Texte source:
Father : Diana Markosian fige ses retrouvailles avec un père dont elle a été séparée

28 novembre 2024   •  
Écrit par Apolline Coëffet
Father : Diana Markosian fige ses retrouvailles avec un père dont elle a été séparée
Extrait de Father (Atelier EXB Paris, 2024) © Diana Markosian
Photographie de Diana Markosian montrant son père dans l'obscurité
Extrait de Father (Atelier EXB Paris, 2024) © Diana Markosian

Dans Father, Diana Markosian prolonge le récit intime qu’elle avait entamé avec Santa Barbara, qui revenait alors sur son départ précipité, à l’âge de 7 ans, pour les États-Unis. Ce nouvel ouvrage, publié aux éditions Ateliers EXB, témoigne d’une volonté de renouer avec son père qu’elle n’a pas vu pendant quinze ans.

Une forme gris clair orne un petit volume de velours rouge. Au bas de celui-ci, le mot « father » est inscrit en lettres dorées. À l’intérieur se découvre un premier tirage. Une personne, se tenant à la gauche d’une enfant, a été effacée. Les quelques phrases sur les pages qui suivent nous aident à rassembler ces fragments : « Tout au long de ma vie, mon père n’a représenté qu’une silhouette dans l’album de famille. À l’âge de 7 ans, ma mère nous a réveillé mon frère et moi dans notre appartement à Moscou et nous a dit de faire nos valises. […] Elle a découpé sa photo dans tous les albums de famille. Pour moi, ces espaces vides l’ont rendu plus difficile à oublier. » Au cours de sa jeunesse, Diana Markosian, qui signe ce texte, a été bercée par l’absence, par l’espoir et les doutes qui s’immiscent dans les brèches de l’incertitude. « Je me suis souvent demandé ce que le fait d’avoir un père aurait pu représenter. Je me le demande encore aujourd’hui », poursuit-elle.

Données disponibles:
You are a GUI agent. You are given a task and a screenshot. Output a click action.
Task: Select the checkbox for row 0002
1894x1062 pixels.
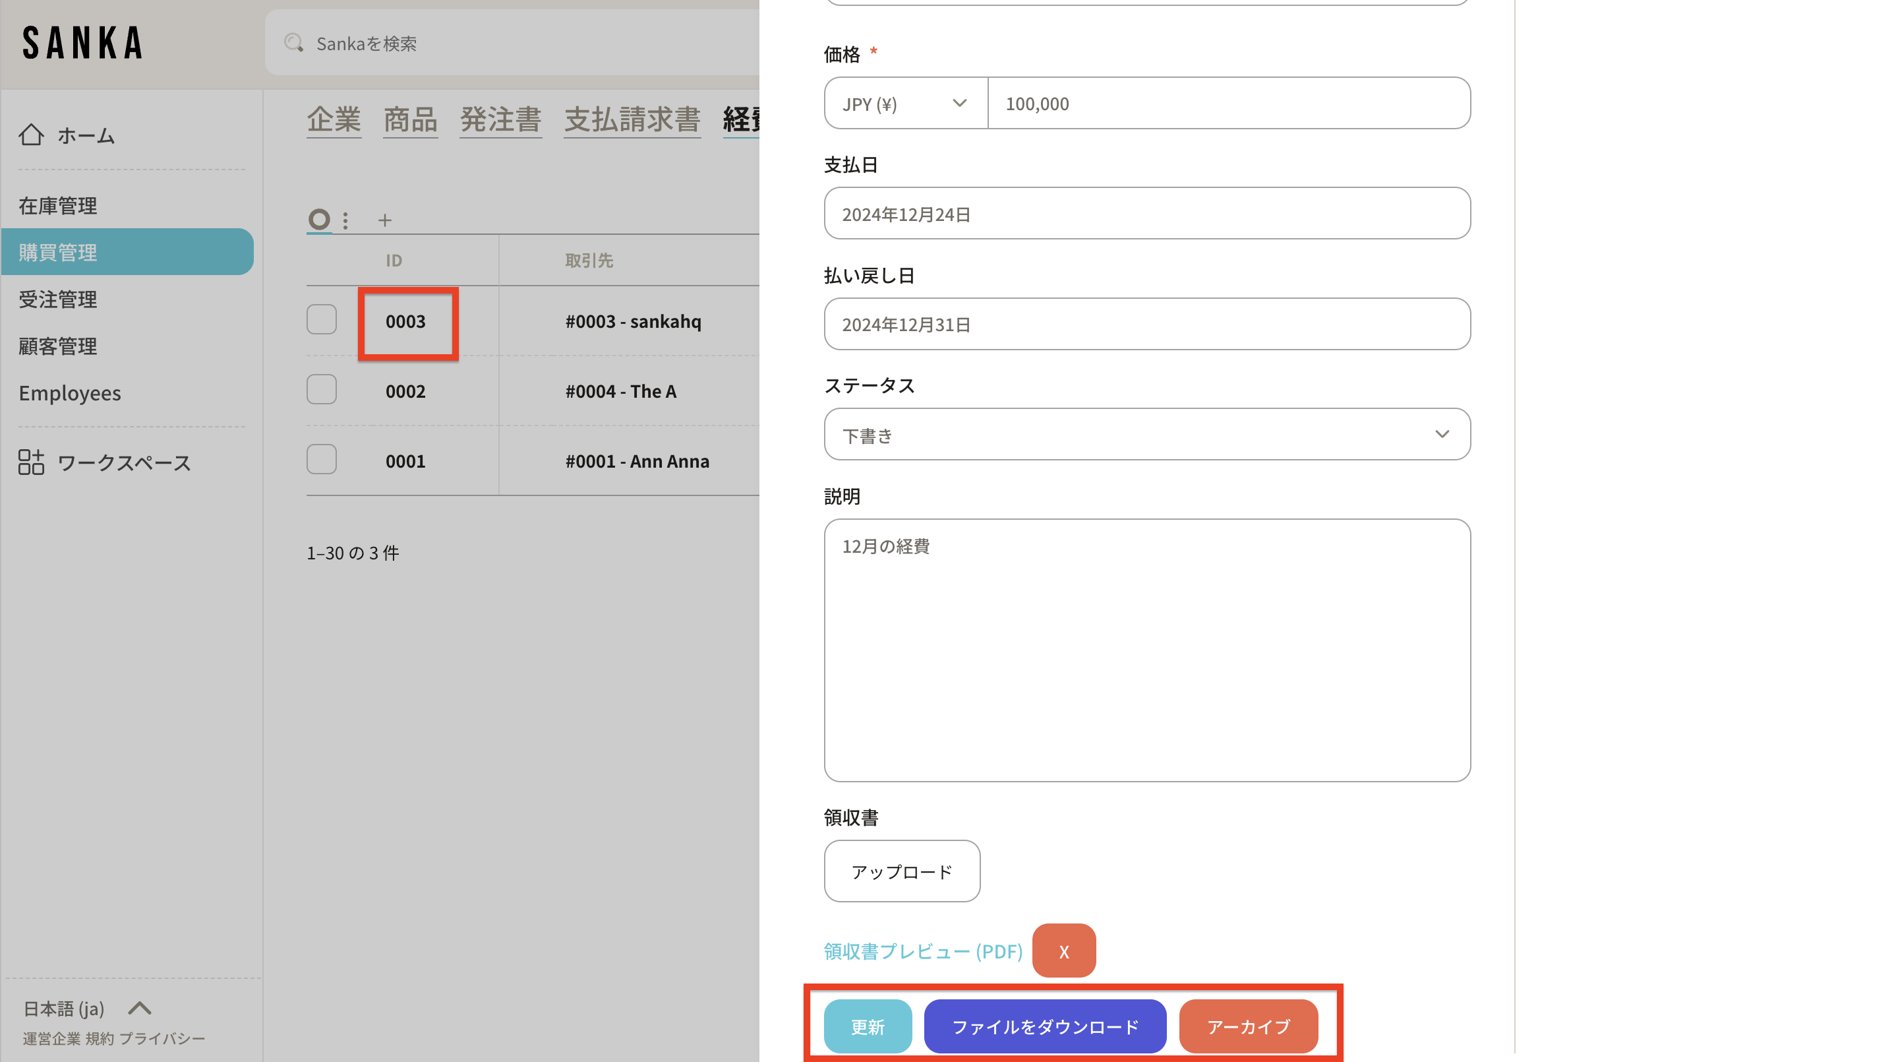(321, 390)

Travail demandé:
1: Recopiez le passage de l'article sur Father qui commence par « 28 novembre 2024 » et se poursuit jusqu'à « pendant quinze ans. ».
2: Traduisez en anglais cette phrase de l'article sur Father : « Une forme gris clair orne un petit volume de velours rouge. »
Les données n'ont aucun lien avec l'article.

Réponses par tâche:
1:
28 novembre 2024   •  
Écrit par Apolline Coëffet
Father : Diana Markosian fige ses retrouvailles avec un père dont elle a été séparée
Extrait de Father (Atelier EXB Paris, 2024) © Diana Markosian
Photographie de Diana Markosian montrant son père dans l'obscurité
Extrait de Father (Atelier EXB Paris, 2024) © Diana Markosian

Dans Father, Diana Markosian prolonge le récit intime qu’elle avait entamé avec Santa Barbara, qui revenait alors sur son départ précipité, à l’âge de 7 ans, pour les États-Unis. Ce nouvel ouvrage, publié aux éditions Ateliers EXB, témoigne d’une volonté de renouer avec son père qu’elle n’a pas vu pendant quinze ans.

2: A light gray shape adorns a small red velvet volume.